# TASK DIRECTIONS
Would you repeat each line below precisely as it stands?

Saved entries
○ ○ ○ ○ ○

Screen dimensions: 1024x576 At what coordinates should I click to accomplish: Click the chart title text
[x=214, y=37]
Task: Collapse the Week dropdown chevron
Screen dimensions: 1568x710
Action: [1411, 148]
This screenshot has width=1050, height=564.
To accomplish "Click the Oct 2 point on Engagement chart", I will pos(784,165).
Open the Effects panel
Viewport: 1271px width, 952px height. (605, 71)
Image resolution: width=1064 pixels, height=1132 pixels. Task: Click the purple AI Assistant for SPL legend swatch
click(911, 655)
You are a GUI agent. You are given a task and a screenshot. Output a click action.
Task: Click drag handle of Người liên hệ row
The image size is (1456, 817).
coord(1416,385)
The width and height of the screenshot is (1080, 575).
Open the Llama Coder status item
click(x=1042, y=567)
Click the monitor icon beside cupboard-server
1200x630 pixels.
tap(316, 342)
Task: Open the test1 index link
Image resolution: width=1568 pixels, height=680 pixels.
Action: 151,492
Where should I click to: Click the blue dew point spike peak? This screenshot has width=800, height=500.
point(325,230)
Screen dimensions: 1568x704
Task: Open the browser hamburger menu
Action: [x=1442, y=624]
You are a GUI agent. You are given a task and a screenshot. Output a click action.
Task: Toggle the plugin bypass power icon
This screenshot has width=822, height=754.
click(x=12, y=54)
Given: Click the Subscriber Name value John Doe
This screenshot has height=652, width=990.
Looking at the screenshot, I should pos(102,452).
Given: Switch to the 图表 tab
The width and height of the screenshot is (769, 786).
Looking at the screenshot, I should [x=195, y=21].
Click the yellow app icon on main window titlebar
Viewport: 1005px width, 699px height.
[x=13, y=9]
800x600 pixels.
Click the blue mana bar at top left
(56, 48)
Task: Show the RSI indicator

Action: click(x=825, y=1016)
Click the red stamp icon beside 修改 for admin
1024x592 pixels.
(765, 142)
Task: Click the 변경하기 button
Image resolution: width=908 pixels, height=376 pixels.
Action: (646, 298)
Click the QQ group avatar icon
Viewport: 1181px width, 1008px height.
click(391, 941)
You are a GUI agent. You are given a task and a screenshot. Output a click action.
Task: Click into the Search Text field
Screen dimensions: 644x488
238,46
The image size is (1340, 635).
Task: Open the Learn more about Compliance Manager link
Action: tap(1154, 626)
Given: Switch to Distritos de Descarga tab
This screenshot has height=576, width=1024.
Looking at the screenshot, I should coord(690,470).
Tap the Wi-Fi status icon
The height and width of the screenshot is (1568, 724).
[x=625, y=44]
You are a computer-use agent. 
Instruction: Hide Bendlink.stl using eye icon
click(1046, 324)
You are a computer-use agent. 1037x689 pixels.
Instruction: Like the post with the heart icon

○ ○ ○ ○ ○

# TASK OUTPUT
Screen dimensions: 1024x576 At what coordinates should I click to accomplish: Click the chart title text
[x=214, y=37]
Task: Collapse the Week dropdown chevron
Screen dimensions: 1568x710
Action: [1411, 148]
This screenshot has width=1050, height=564.
To accomplish "Click the Oct 2 point on Engagement chart", I will pos(784,165).
Open the Effects panel
Viewport: 1271px width, 952px height. (605, 71)
Image resolution: width=1064 pixels, height=1132 pixels. Task: Click the purple AI Assistant for SPL legend swatch
click(911, 655)
You are a GUI agent. You are given a task and a screenshot. Output a click action.
Task: Click drag handle of Người liên hệ row
The image size is (1456, 817).
coord(1416,385)
The width and height of the screenshot is (1080, 575).
Open the Llama Coder status item
click(x=1042, y=567)
Click the monitor icon beside cupboard-server
1200x630 pixels.
tap(316, 342)
Task: Open the test1 index link
Image resolution: width=1568 pixels, height=680 pixels.
Action: 151,492
Where should I click to: Click the blue dew point spike peak? This screenshot has width=800, height=500.
point(325,230)
Screen dimensions: 1568x704
Task: Open the browser hamburger menu
Action: [x=1442, y=624]
You are a GUI agent. You are given a task and a screenshot. Output a click action.
Task: Toggle the plugin bypass power icon
This screenshot has width=822, height=754.
click(x=12, y=54)
Given: Click the Subscriber Name value John Doe
This screenshot has height=652, width=990.
Looking at the screenshot, I should pos(102,452).
Given: Switch to the 图表 tab
The width and height of the screenshot is (769, 786).
Looking at the screenshot, I should [x=195, y=21].
Click the yellow app icon on main window titlebar
Viewport: 1005px width, 699px height.
[x=13, y=9]
800x600 pixels.
Click the blue mana bar at top left
(56, 48)
Task: Show the RSI indicator

Action: click(x=825, y=1016)
Click the red stamp icon beside 修改 for admin
1024x592 pixels.
(765, 142)
Task: Click the 변경하기 button
Image resolution: width=908 pixels, height=376 pixels.
Action: (646, 298)
Click the QQ group avatar icon
Viewport: 1181px width, 1008px height.
click(391, 941)
You are a GUI agent. You are given a task and a screenshot. Output a click action.
Task: Click into the Search Text field
Screen dimensions: 644x488
238,46
The image size is (1340, 635).
Task: Open the Learn more about Compliance Manager link
Action: tap(1154, 626)
Given: Switch to Distritos de Descarga tab
This screenshot has height=576, width=1024.
Looking at the screenshot, I should coord(690,470).
Tap the Wi-Fi status icon
The height and width of the screenshot is (1568, 724).
[x=625, y=44]
You are a computer-use agent. 
Instruction: Hide Bendlink.stl using eye icon
click(1046, 324)
You are a computer-use agent. 1037x689 pixels.
Instruction: Like the post with the heart icon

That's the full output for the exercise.